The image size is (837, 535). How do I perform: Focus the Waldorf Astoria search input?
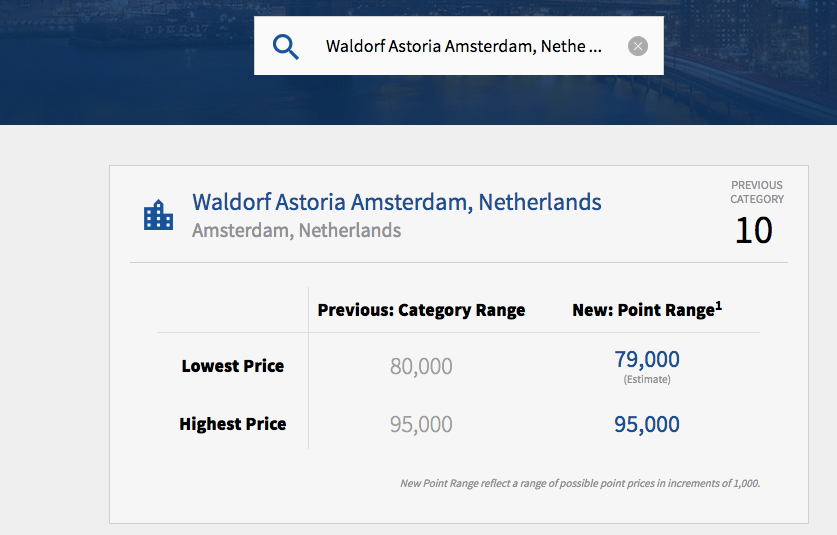(x=465, y=46)
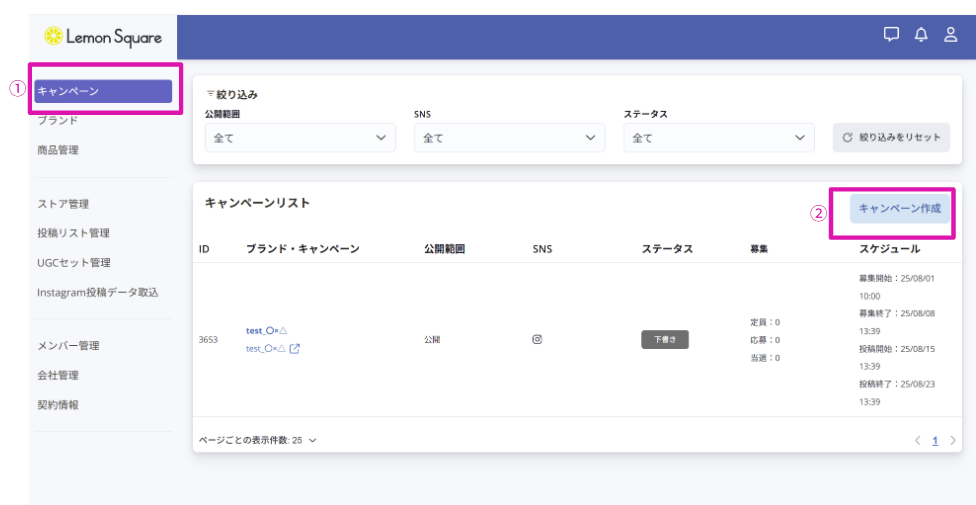Open the SNS filter dropdown

tap(509, 138)
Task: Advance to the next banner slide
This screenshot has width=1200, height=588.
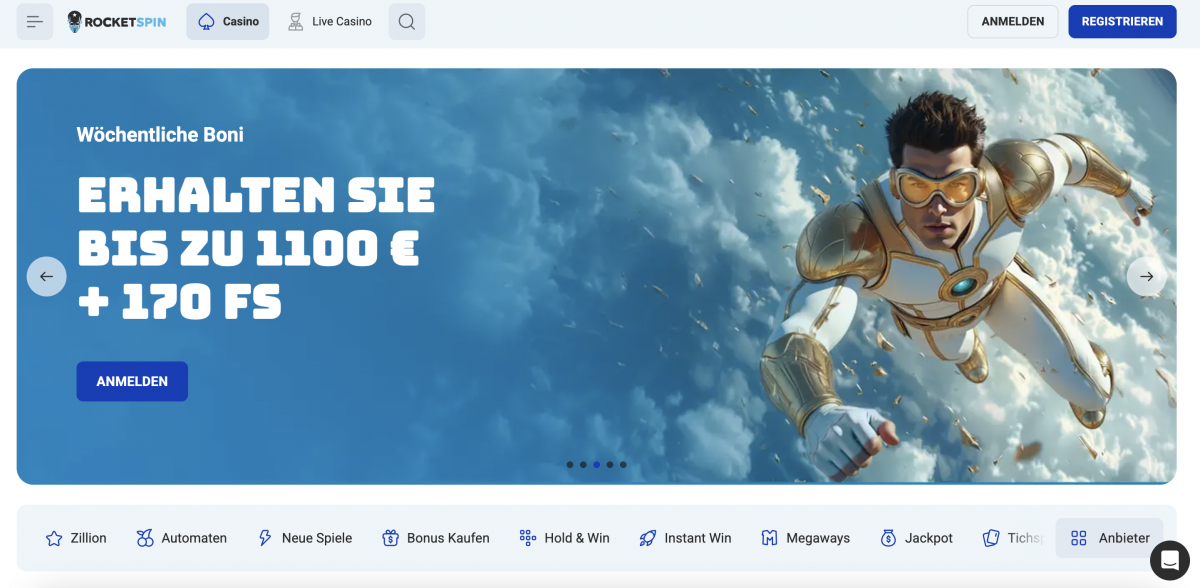Action: (x=1146, y=276)
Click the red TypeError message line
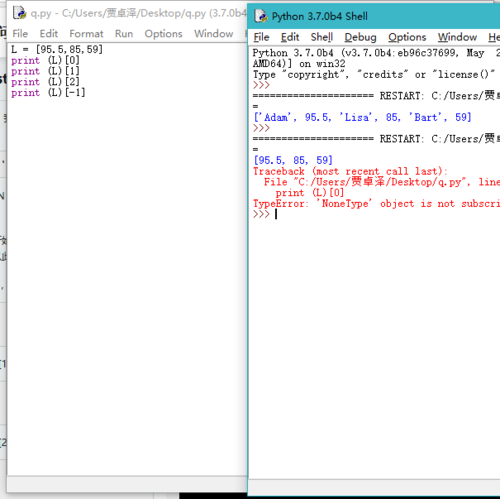 pyautogui.click(x=376, y=203)
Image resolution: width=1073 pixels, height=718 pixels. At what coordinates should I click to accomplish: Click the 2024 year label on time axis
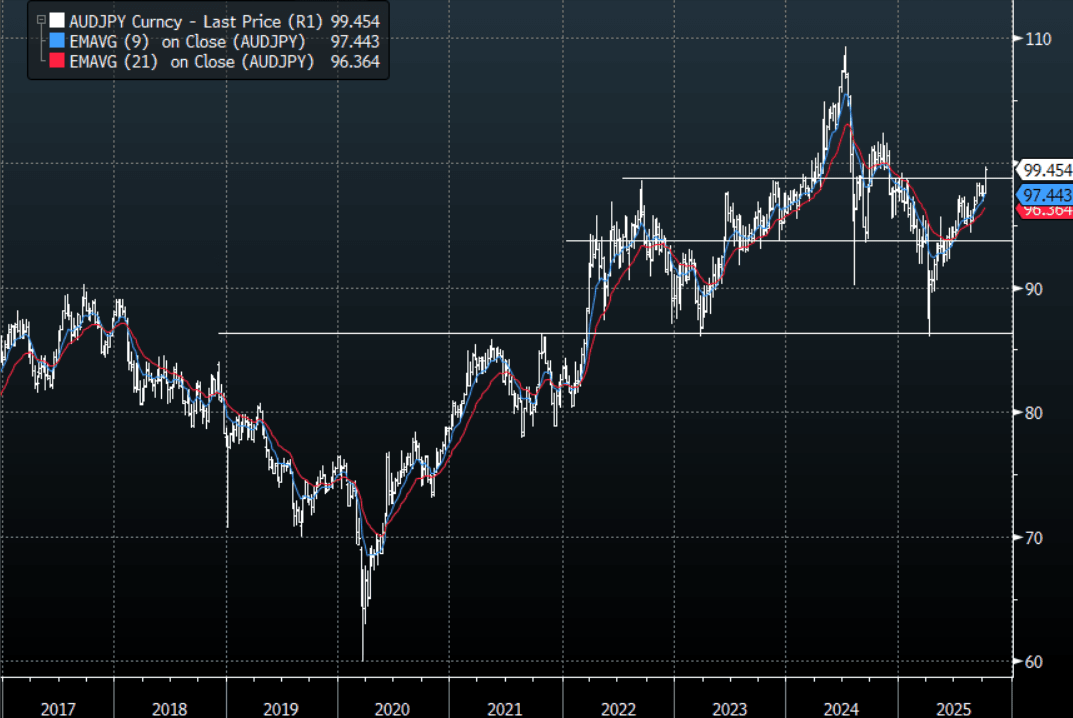click(x=841, y=708)
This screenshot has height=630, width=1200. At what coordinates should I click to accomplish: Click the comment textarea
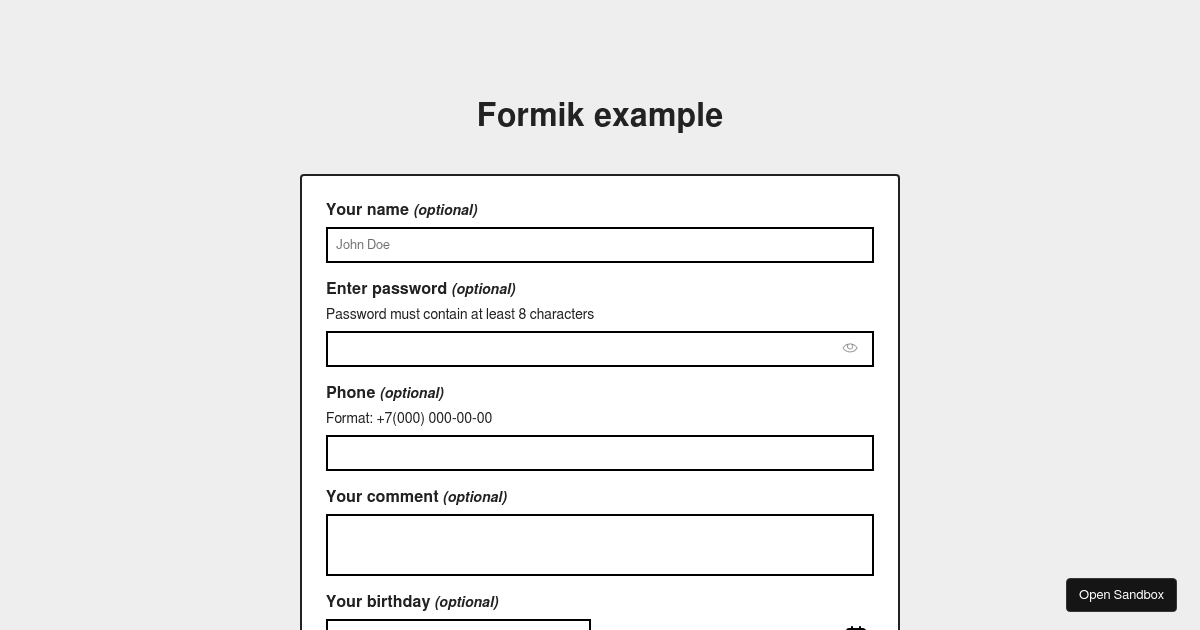coord(600,545)
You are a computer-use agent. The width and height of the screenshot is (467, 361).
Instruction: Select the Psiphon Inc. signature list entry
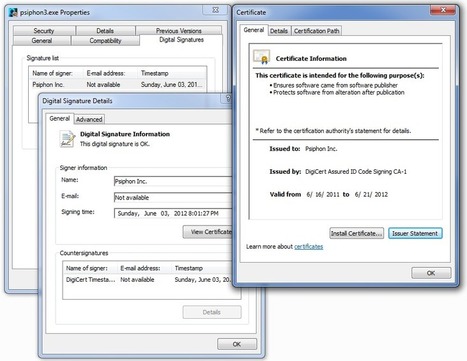[x=117, y=85]
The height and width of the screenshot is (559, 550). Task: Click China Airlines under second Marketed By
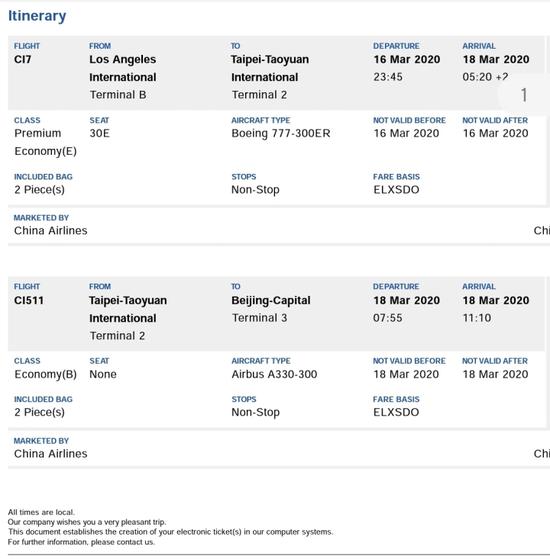(51, 453)
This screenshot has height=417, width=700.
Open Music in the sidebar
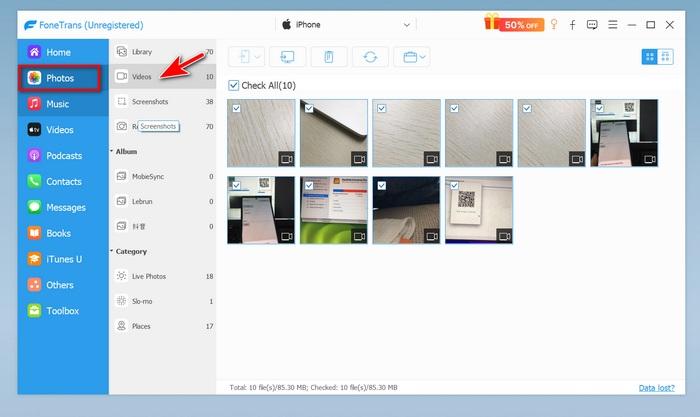click(57, 104)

REQUIREMENTS: Please put every line of the listing above into a Markdown table with the columns Row and Line, numbering the rows and skipping blank lines. Leave the pictures out.

THE OUTPUT:
| Row | Line |
|---|---|
| 1 | The image size is (837, 535). How do I perform: Focus the Waldorf Astoria search input? |
| 2 | (x=465, y=46) |
| 3 | Open the SNS filter dropdown |
| 4 | tap(509, 138) |
| 5 | Task: Advance to the next banner slide |
| 6 | This screenshot has width=1200, height=588. |
| 7 | Action: (x=1146, y=276) |
| 8 | Click the red TypeError message line |
| 9 |  pyautogui.click(x=376, y=203) |
| 10 | Image resolution: width=1073 pixels, height=718 pixels. At what coordinates should I click to accomplish: Click the 2024 year label on time axis |
| 11 | click(x=841, y=708) |
| 12 | This screenshot has height=630, width=1200. At what coordinates should I click to accomplish: Click the comment textarea |
| 13 | coord(600,545) |
| 14 | You are a computer-use agent. The width and height of the screenshot is (467, 361). |
| 15 | Instruction: Select the Psiphon Inc. signature list entry |
| 16 | [x=117, y=85] |
| 17 | The height and width of the screenshot is (559, 550). Task: Click China Airlines under second Marketed By |
| 18 | (51, 453) |
| 19 | This screenshot has height=417, width=700. |
| 20 | Open Music in the sidebar |
| 21 | click(57, 104) |